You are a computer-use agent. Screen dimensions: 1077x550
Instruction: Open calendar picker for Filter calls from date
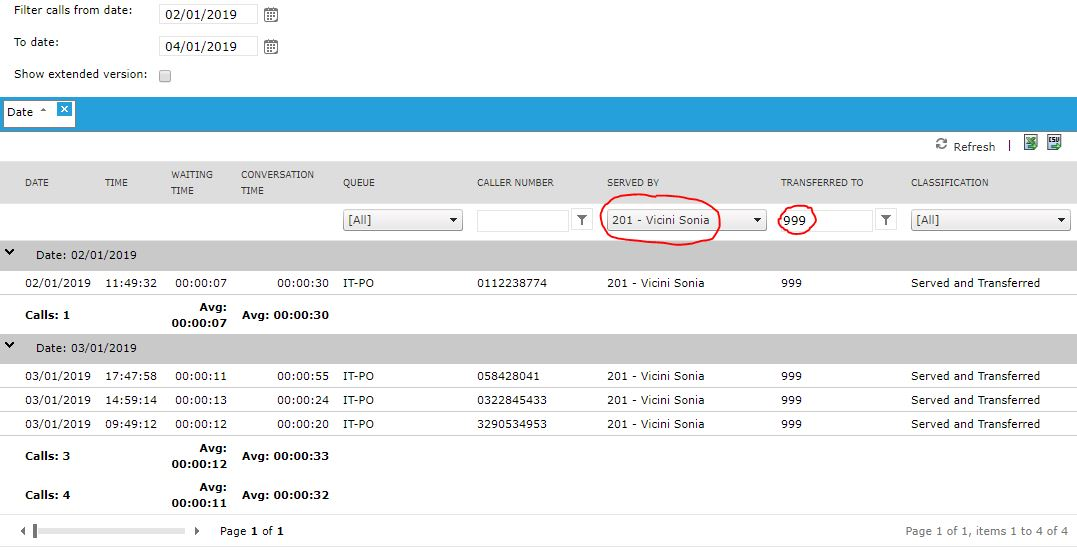271,15
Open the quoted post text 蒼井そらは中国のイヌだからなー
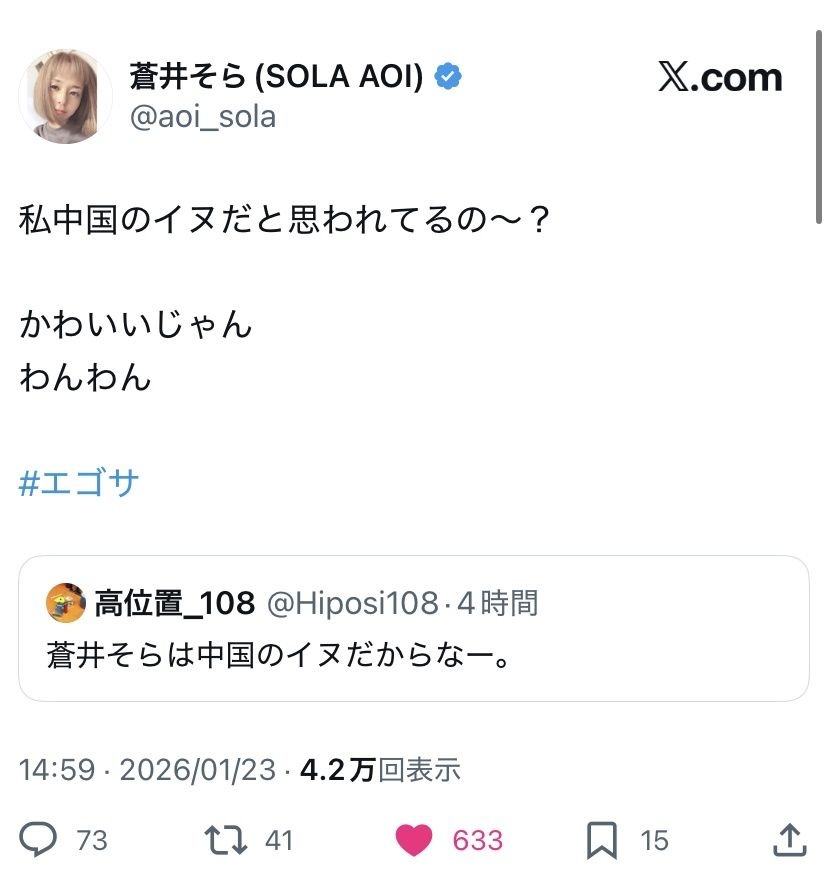 278,655
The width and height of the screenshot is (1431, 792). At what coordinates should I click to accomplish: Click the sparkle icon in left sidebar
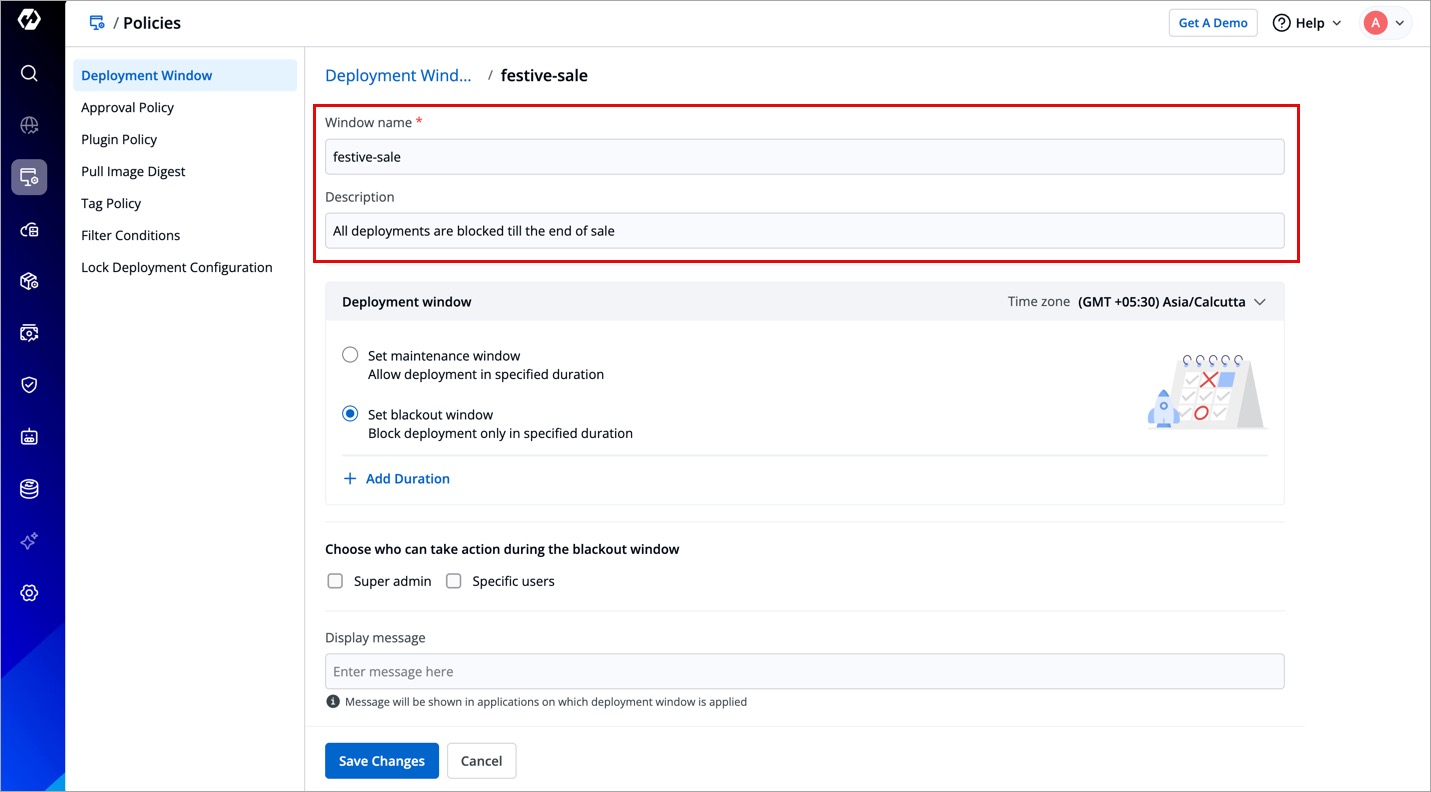point(29,541)
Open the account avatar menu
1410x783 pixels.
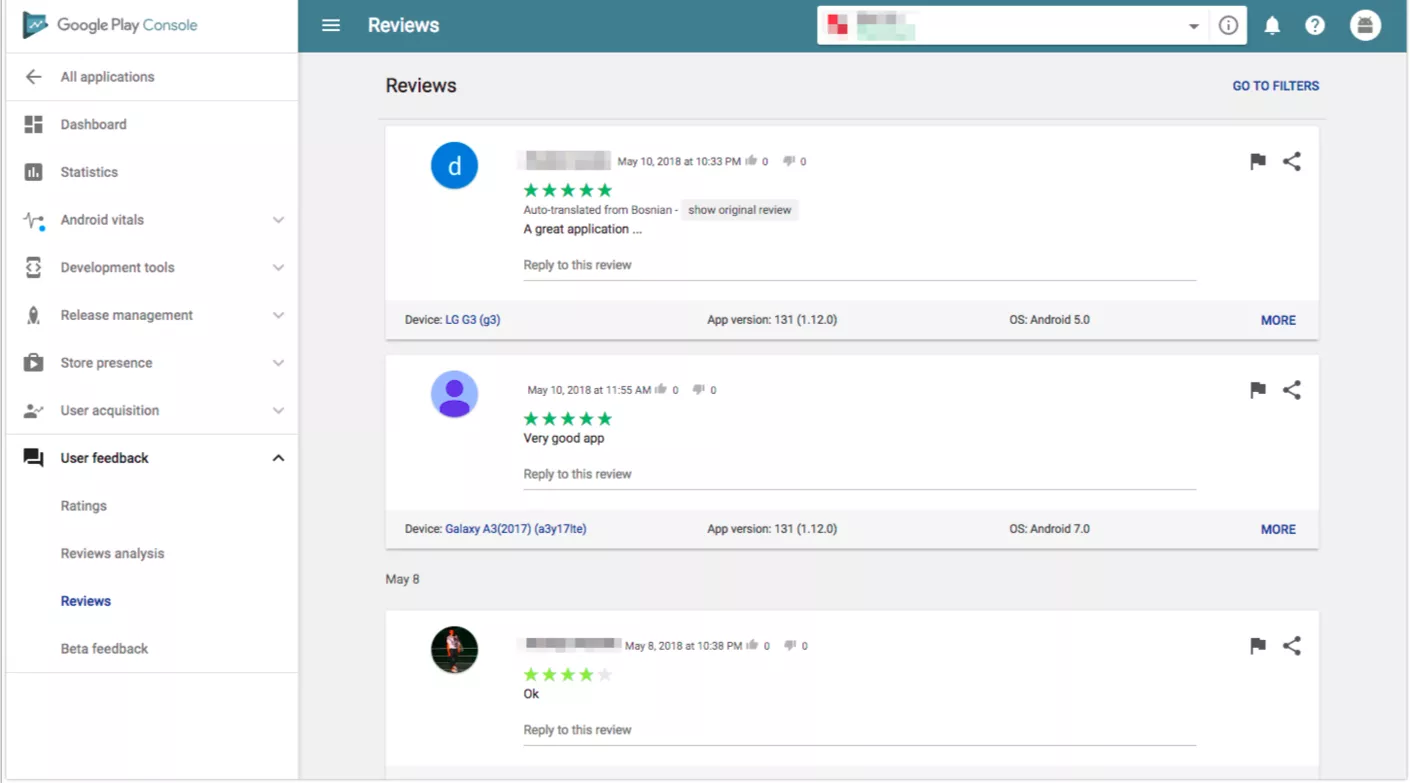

^^^^

- EXERCISE OBJECTIVE -
Give the entries again without a single change, but with no pictures.

- WORKED SOLUTION -
You are a computer-use agent. Screen dimensions: 1077x550
Instruction: Open calendar picker for Filter calls from date
271,15
Open the quoted post text 蒼井そらは中国のイヌだからなー
 278,655
The width and height of the screenshot is (1431, 792). At what coordinates should I click to accomplish: Click the sparkle icon in left sidebar
point(29,541)
Open the account avatar menu
1410x783 pixels.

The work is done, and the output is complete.